◆ **Required action**
A word-for-word transcription of the whole listing is required.

########################################

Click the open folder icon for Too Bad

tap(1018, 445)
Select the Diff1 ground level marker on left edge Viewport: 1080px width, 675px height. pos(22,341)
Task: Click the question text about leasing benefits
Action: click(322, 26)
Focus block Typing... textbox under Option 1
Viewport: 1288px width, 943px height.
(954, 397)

########################################

◆ **Answer for the task**
Click the open folder icon for Too Bad

tap(1018, 445)
Select the Diff1 ground level marker on left edge Viewport: 1080px width, 675px height. pos(22,341)
Task: Click the question text about leasing benefits
Action: click(322, 26)
Focus block Typing... textbox under Option 1
Viewport: 1288px width, 943px height.
(954, 397)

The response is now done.